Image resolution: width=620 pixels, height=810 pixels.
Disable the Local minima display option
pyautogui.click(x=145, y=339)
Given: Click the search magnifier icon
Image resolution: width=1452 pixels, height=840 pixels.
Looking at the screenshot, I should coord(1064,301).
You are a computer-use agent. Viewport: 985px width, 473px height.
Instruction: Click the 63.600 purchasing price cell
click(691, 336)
::::::::
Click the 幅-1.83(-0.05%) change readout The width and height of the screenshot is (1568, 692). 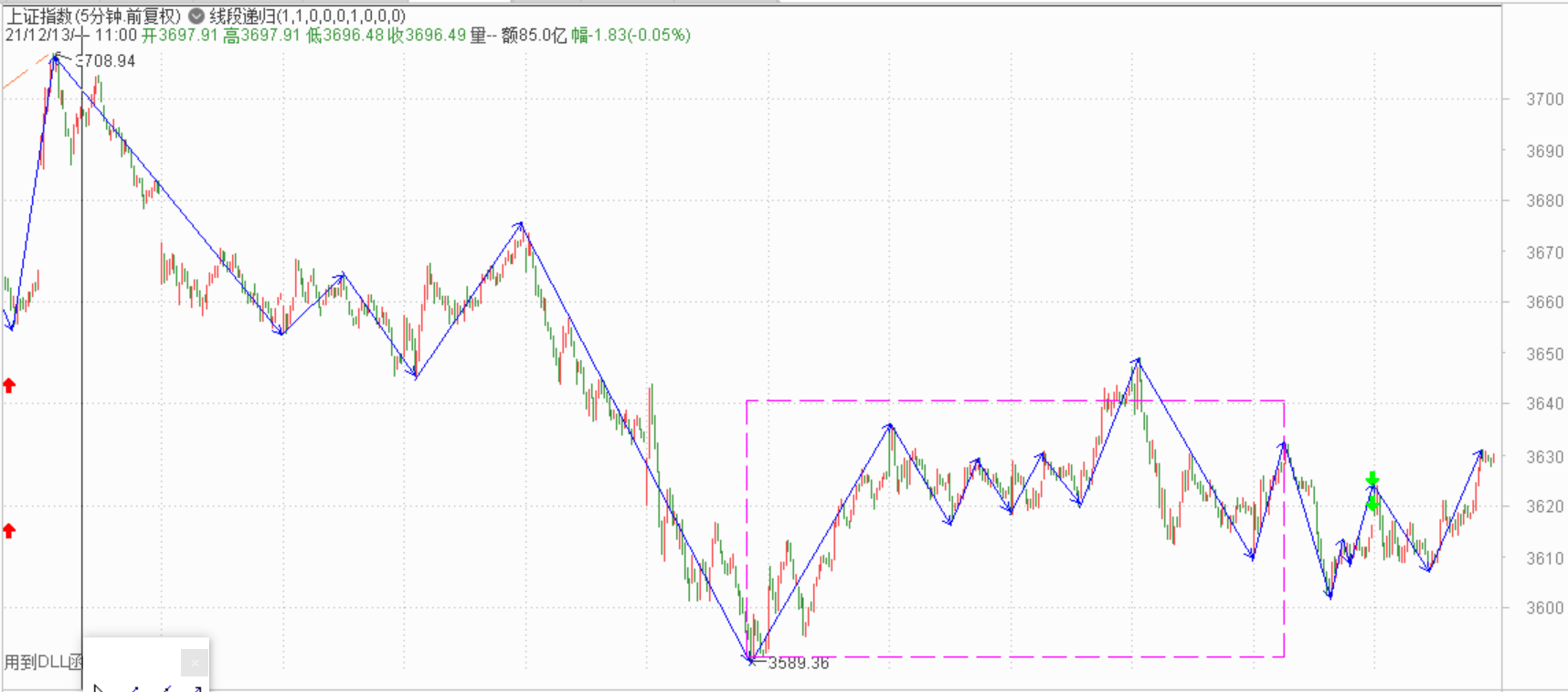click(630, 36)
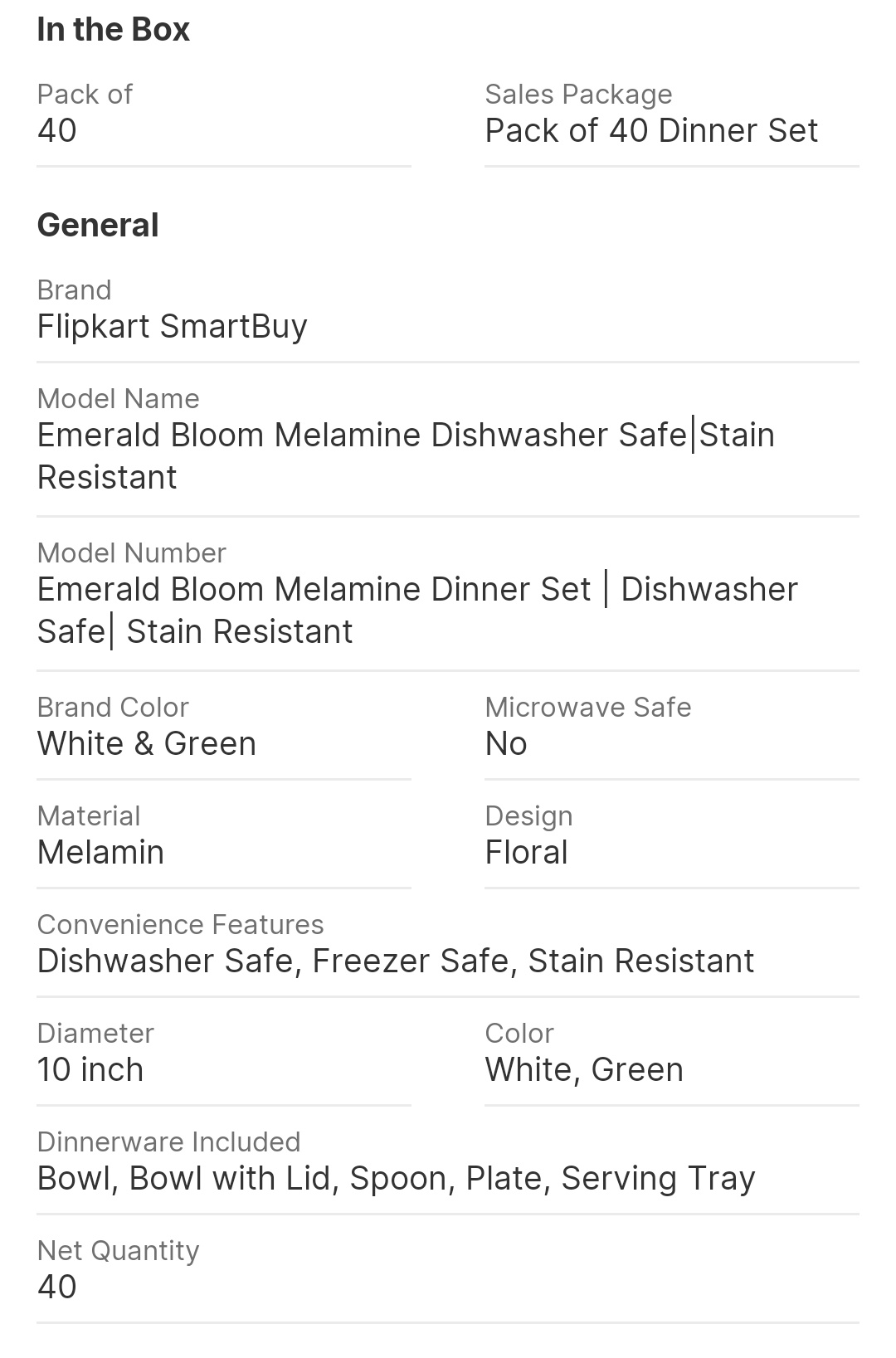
::::::::
§ **The problem**: Would you copy, unchanged, the stretch of the records above that begins at the line containing "Image resolution: width=620" and ends at the line containing "You are a computer-use", and only that?

§ **Exercise response**:
Image resolution: width=620 pixels, height=810 pixels.
Disable the Local minima display option
pyautogui.click(x=145, y=339)
Given: Click the search magnifier icon
Image resolution: width=1452 pixels, height=840 pixels.
Looking at the screenshot, I should coord(1064,301).
You are a computer-use agent. Viewport: 985px width, 473px height.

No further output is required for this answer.